Неожиданно ноздри ловят резкий горько-сладкий дым раскуренной анаши. Боевики снимают стресс…
Ваххабиты гордо выпячивают грудь, мол, Коран запрещает употребление спиртного, и потому «воины ислама» хранят свои души «в чистоте». Но почти в каждом захваченном «чечиковском» окопе или доме солдаты находят целые россыпи шприцев и пустых ампул из-под наркотиков. Видимо, наркотический угар не «грязнит» боевиковские души, а анаша «очищает» их помыслы…
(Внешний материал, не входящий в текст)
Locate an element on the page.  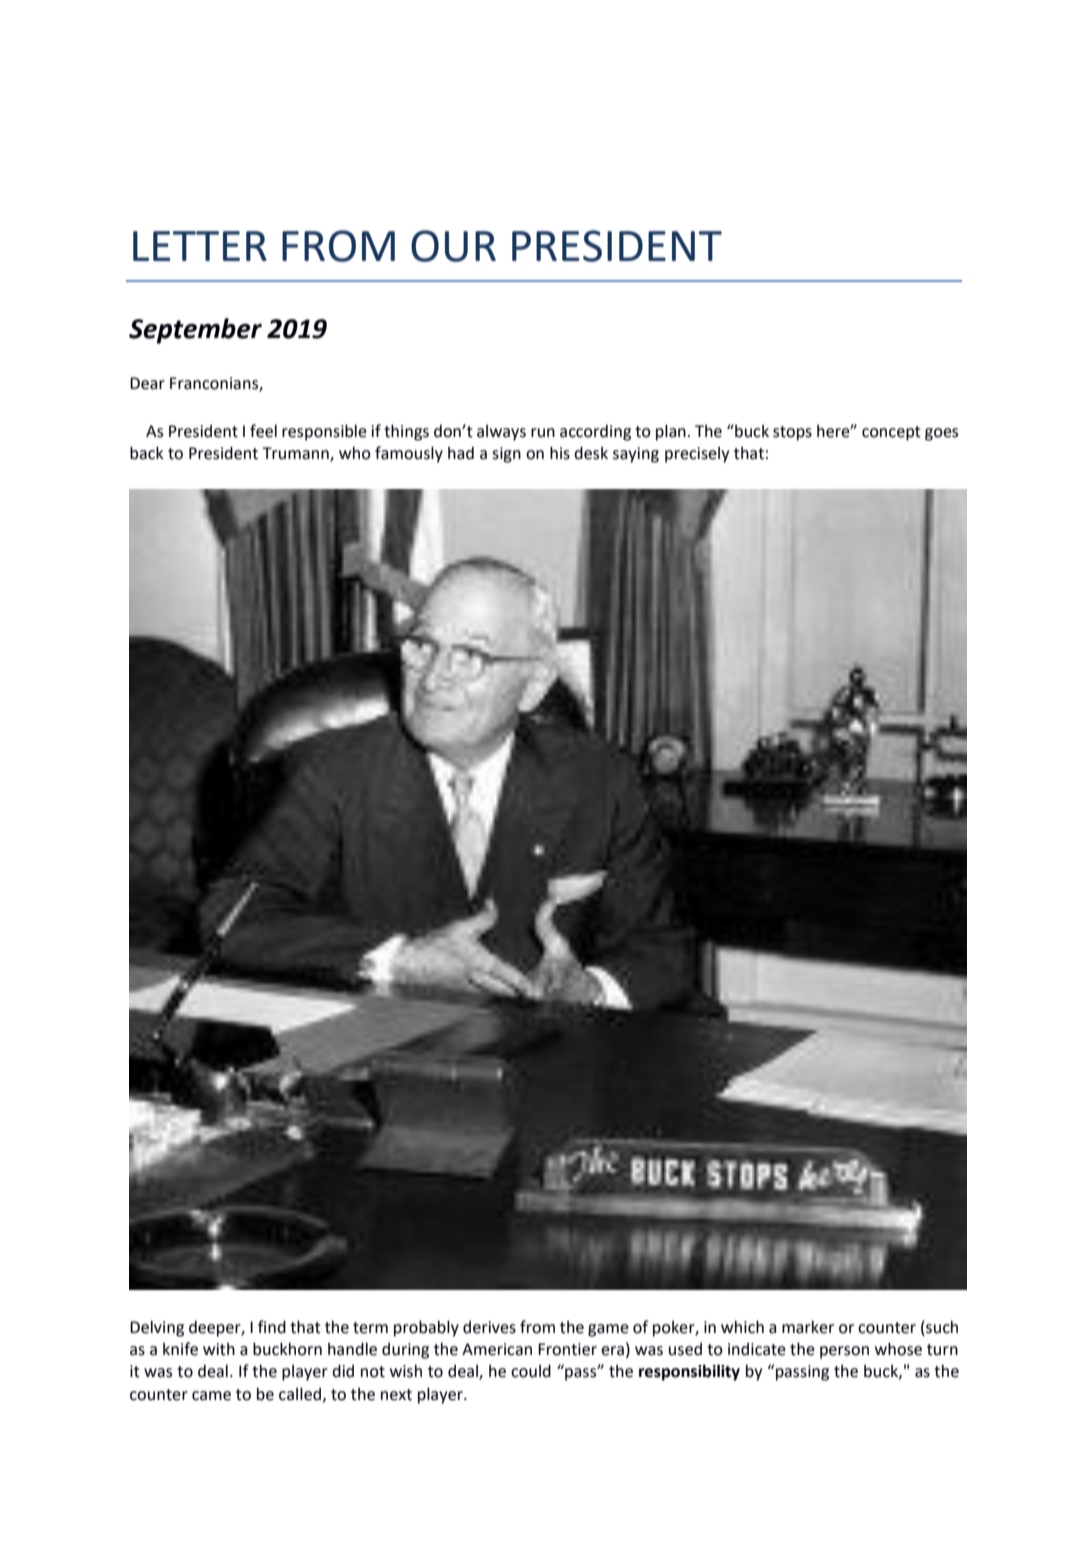
sign is located at coordinates (506, 455).
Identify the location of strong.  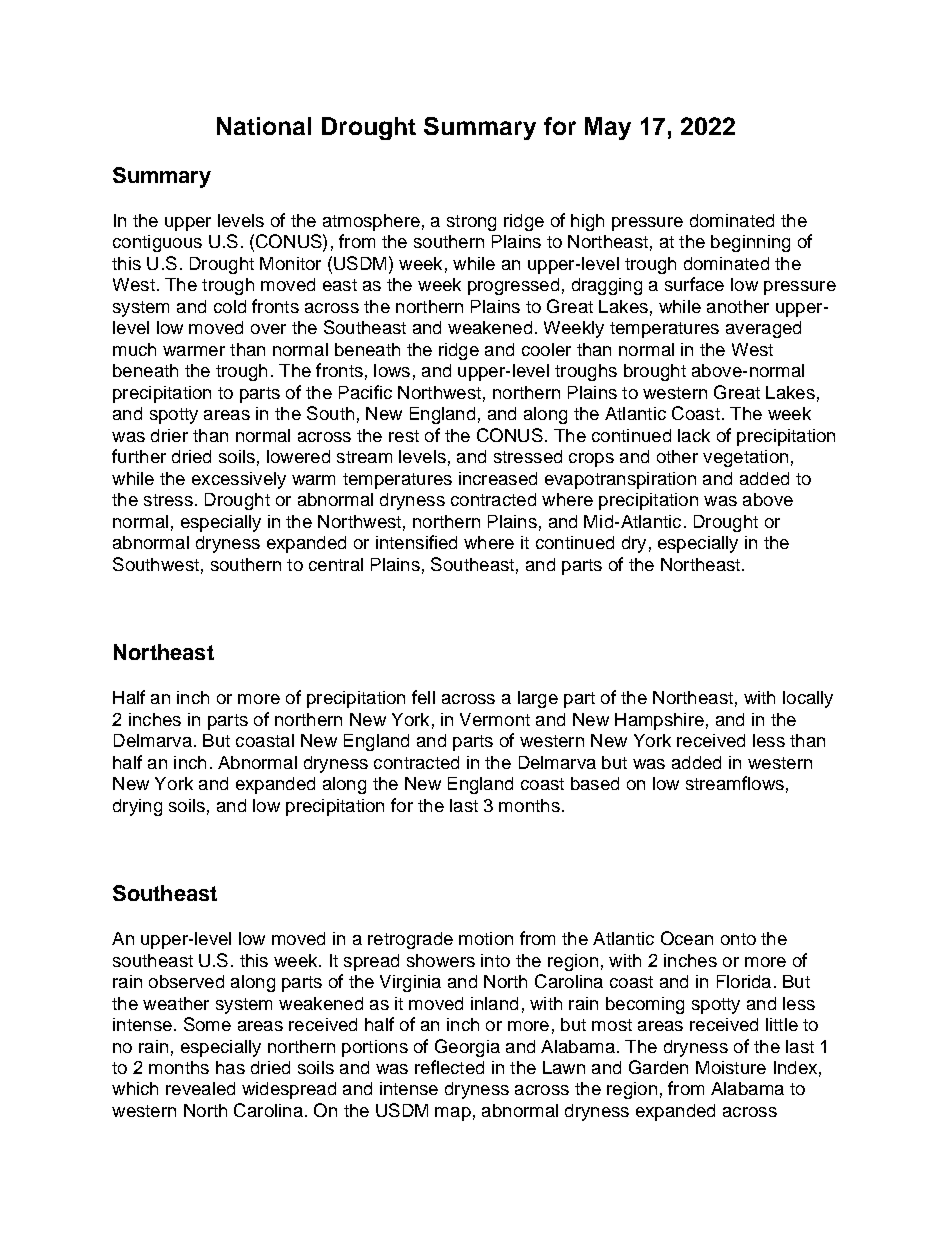
(471, 223).
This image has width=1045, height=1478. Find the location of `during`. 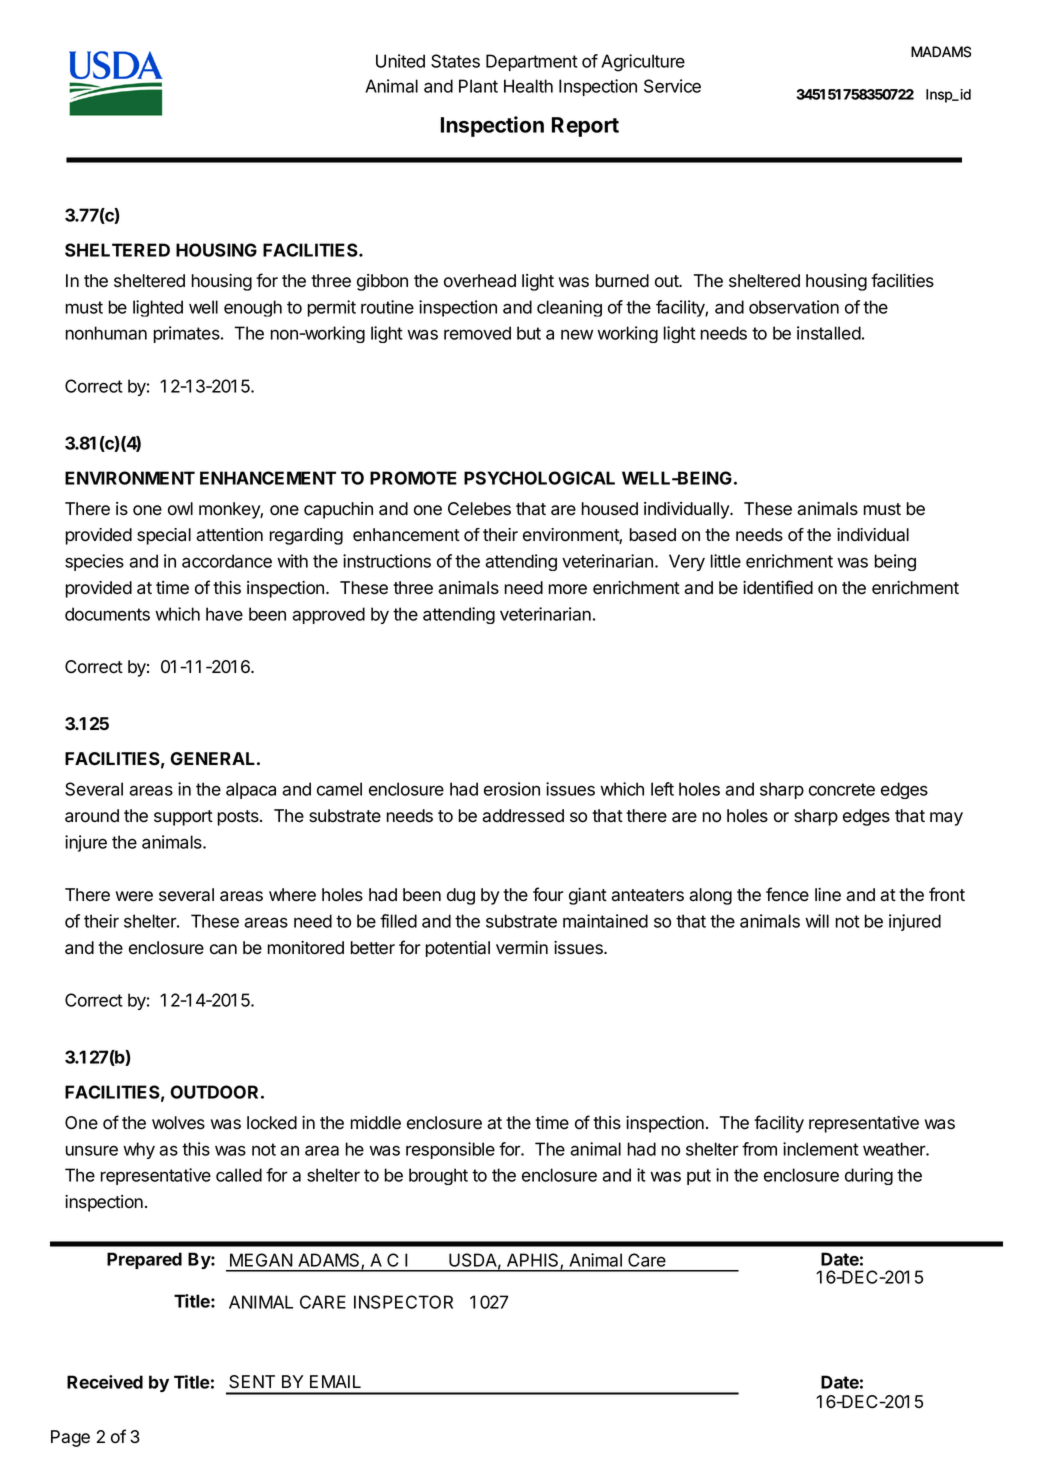

during is located at coordinates (869, 1176).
Если пахнуло анашой, значит, до укреплений боевиков остались считаные шаги. И точно. Еще пару метров вперед, и на фоне звездного неба вычертился неровный гребень бруствера. Почти напротив в бруствере глубокий провал бойницы. Там на мгновение вспыхивает бледный свет зажженной не то спички, не то зажигалки, и в дрожащем пламени резко вычерчивается пулеметный ствол. Пламя гаснет, и все вновь погружается во тьму. Откуда-то слева доносится легкий шорох, и привыкшие к темноте глаза замечают распластавшуюся у бруствера фигуру кого-то из ребят группы.
Пулеметное гнездо сверху перекрыто парой бетонных плит, на которые для маскировки и усиления еще навалена здоровая куча камней. Теперь понятно, почему боевики столь смело зажигают ночью спички. Уверены в своей неуязвимости. Что ж, это нам только на руку.
Один из разведчиков знаками показывает, что окоп, тянущийся к блиндажу, пуст. Правда, называть его окопом можно лишь с натяжкой. Это целая штольня, пробитая в скальном грунте и лишь изредка выходящая на поверхность. Штольня связывает между собой линию дотов, ответвления от нее уходят к подземным казармам и складам. За два года, что не велись боевые действия в Чечне, боевики не теряли времени даром. Практически вся прилегающая к селам Карамахи и Чабанмахи местность превращена в единый укрепрайон, и эта пологая гора его центр. Мощная подземная крепость. Ключ ко всей обороне. И группа, столь дерзко забравшаяся сейчас на ее вершину, оказалась фактически в самом логове боевиков.
Разведчики готовятся к штурму. Несколько бойцов осторожно спрыгивают в траншею и подбираются ко входу в блиндаж. Другая группа располагается вдоль уходящих в глубь обороны траншей, раскладывает на бруствере гранаты. Часть бойцов уползает в глубь укрепленного района.
Время! В распахнутую бронированную дверь летят лимонки, и для усиления эффекта разрыва дверь тут же захлопывается. Глухо, утробно грохочут разрывы. Дверь буквально срывает с петель, и она торцом въезжает в стену окопа, едва не искалечив лежащих у входа разведчиков. Еще не осела пыль от разрыва, а уже двое из них кидаются внутрь. Блиндаж неожиданно встречает мерцающим, тусклым светом вспыхнувшей ветоши. В кислом толовом дыму и пыли на полу валяются растерзанные тела трех боевиков. Изломанные, окровавленные, порванные. Но в углу приподымается на руках чудом уцелевший боевик. Разрывом ему сорвало часть лица, и черная борода свисает чудовищной мочалкой куда-то на грудь. Контуженный боевик шарит руками по полу, не видя ничего вокруг, но так ничего и не успевает найти. Автоматная очередь буквально сносит череп, разметывая по стенам мозги. Кончено! И десантники выскакивают на улицу.